- [The records]
= Beginning of Section =

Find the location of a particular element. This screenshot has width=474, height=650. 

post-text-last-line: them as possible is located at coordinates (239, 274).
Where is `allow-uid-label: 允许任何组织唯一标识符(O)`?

= End of Section =
= Beginning of Section =

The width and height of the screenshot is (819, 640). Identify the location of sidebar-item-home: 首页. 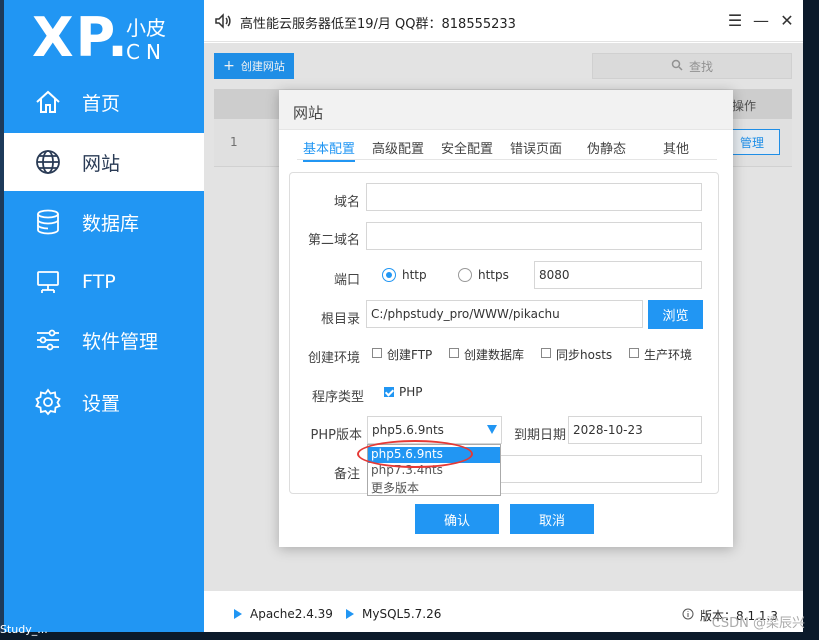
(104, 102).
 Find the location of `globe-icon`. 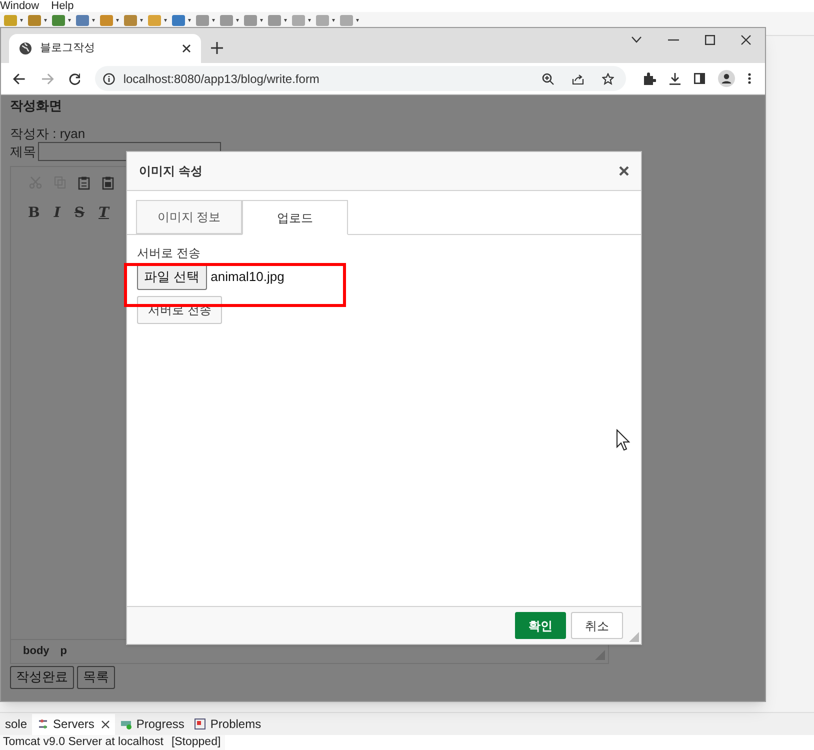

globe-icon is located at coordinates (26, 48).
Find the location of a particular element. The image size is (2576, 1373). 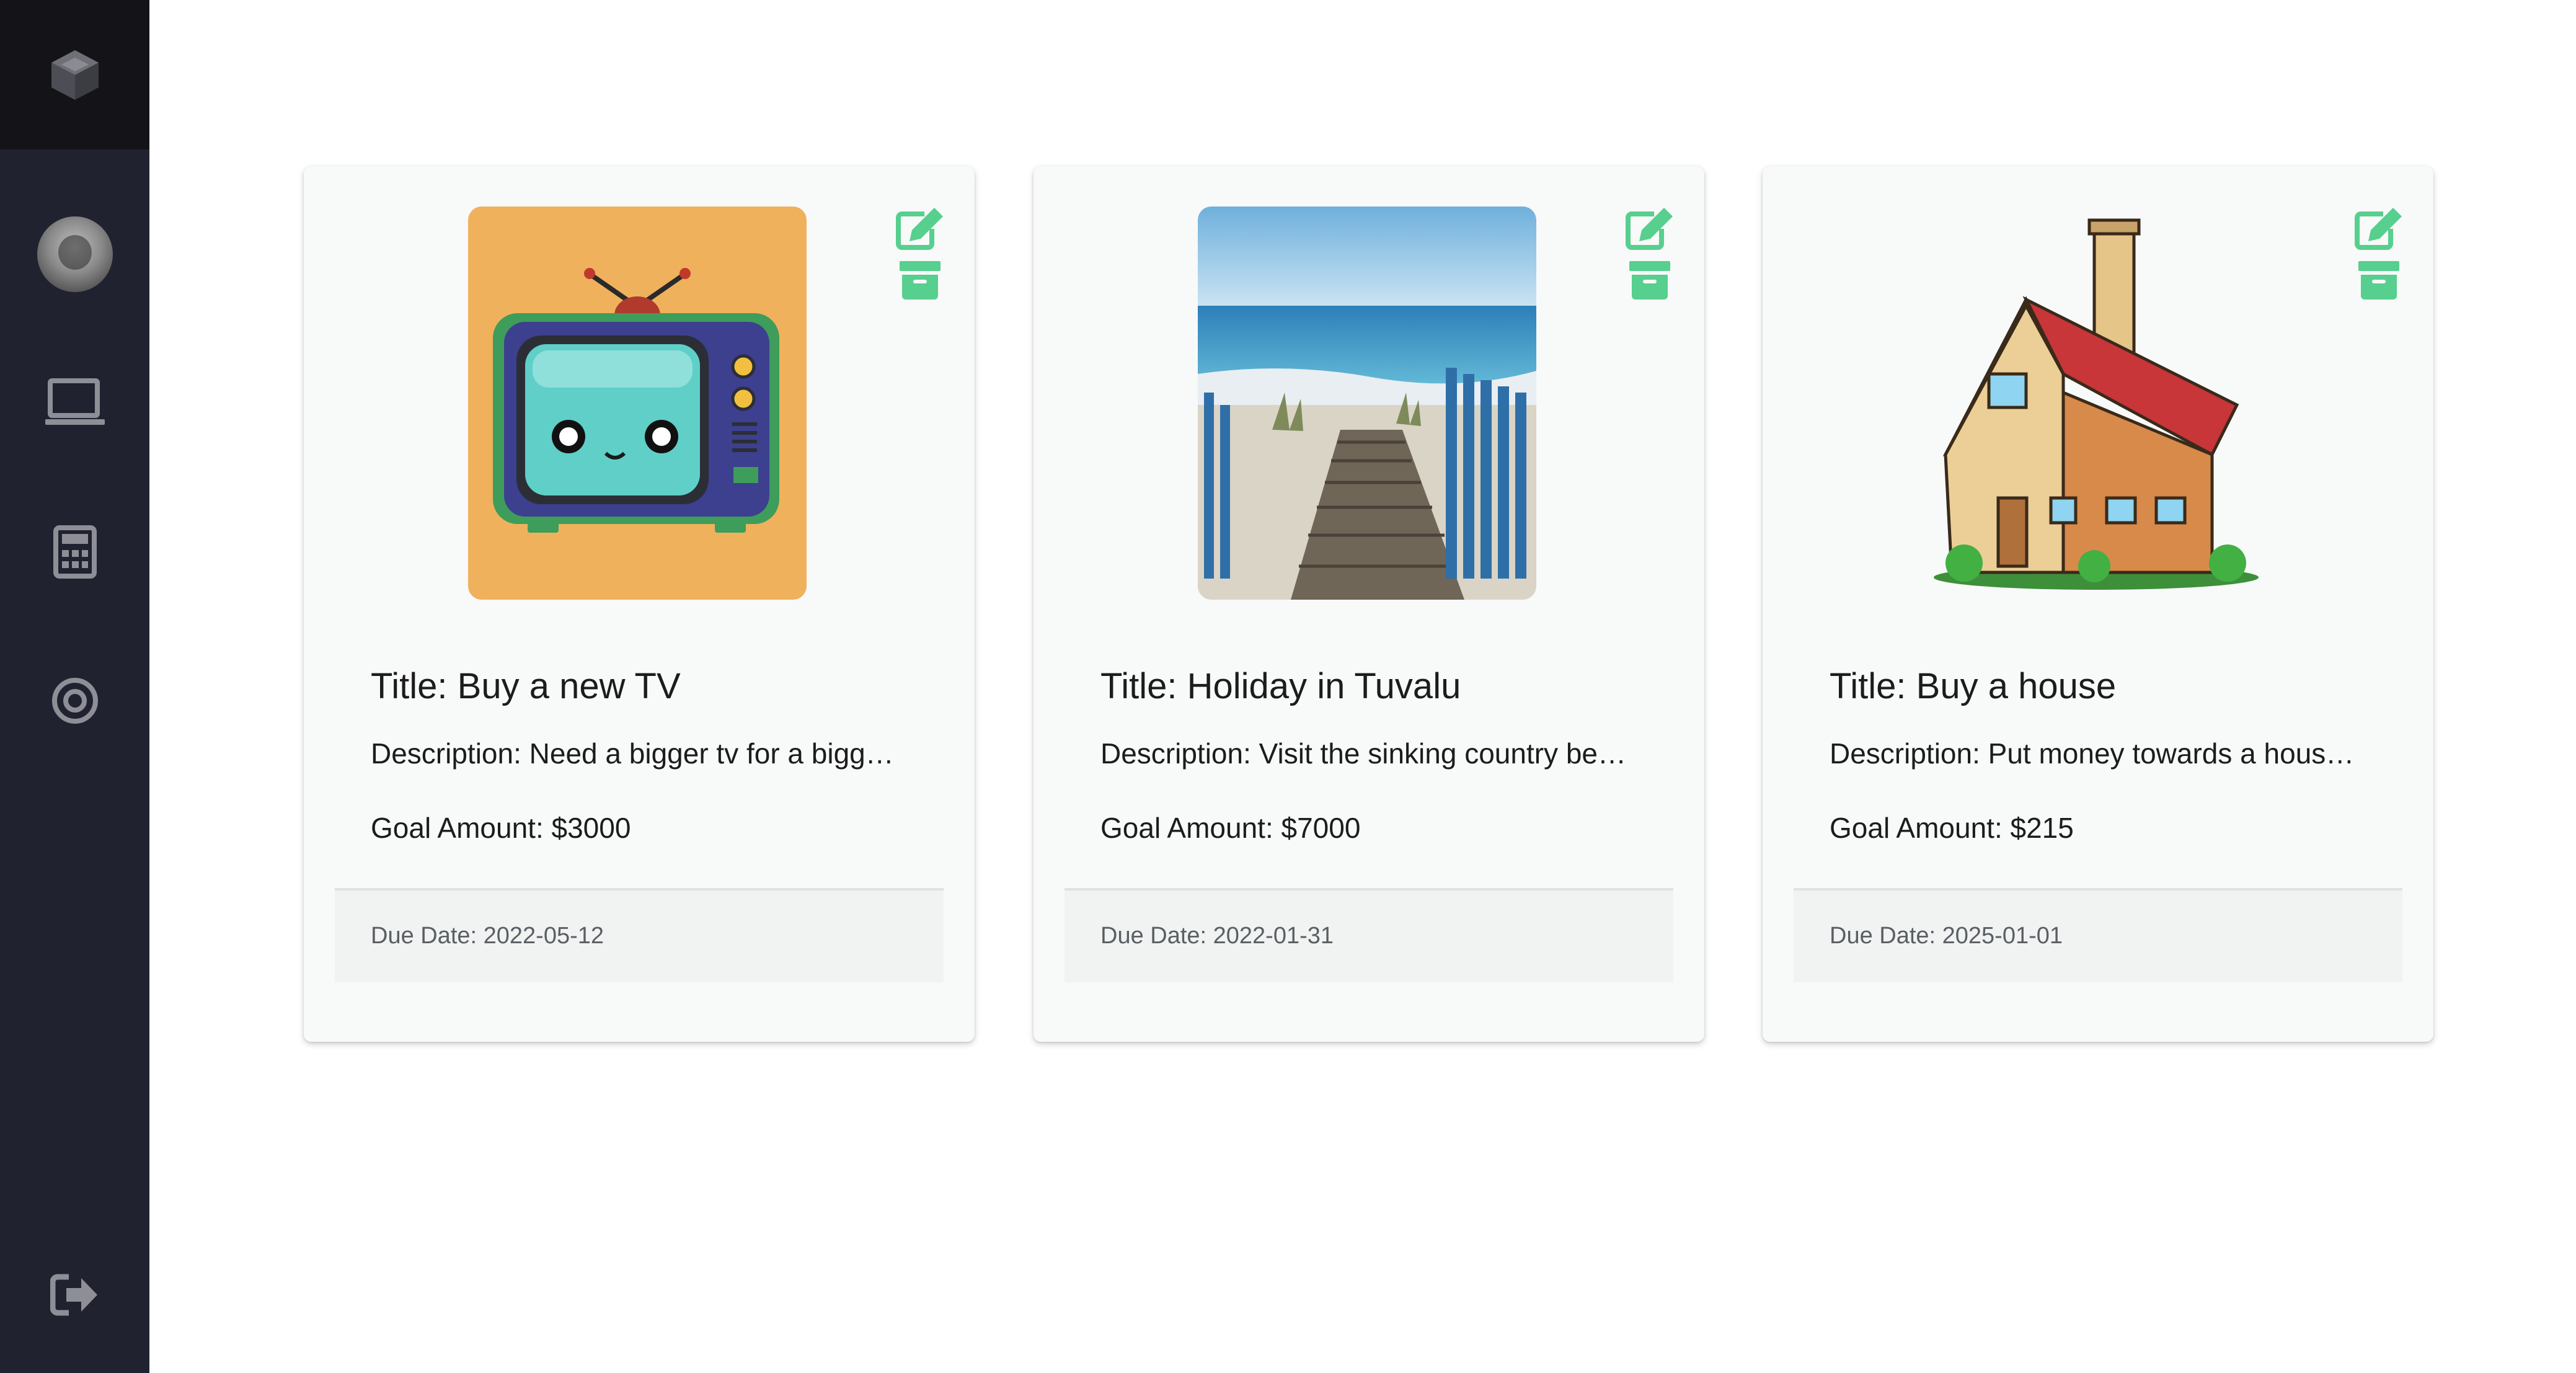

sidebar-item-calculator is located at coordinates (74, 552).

= End of Section =

- [Aim of the exercise]
Recast as a numbered list the lines starting at the one containing "The width and" and ending at the one containing "sidebar-item-calculator is located". Skip blank lines and leave the pictures out.

- [Solution to the problem]
1. The width and height of the screenshot is (819, 640). Identify the location of sidebar-item-home: 首页. 
2. (104, 102).
3.  Find the location of `globe-icon`. 
4. globe-icon is located at coordinates (26, 48).
5. Find the location of a particular element. The image size is (2576, 1373). 
6. sidebar-item-calculator is located at coordinates (74, 552).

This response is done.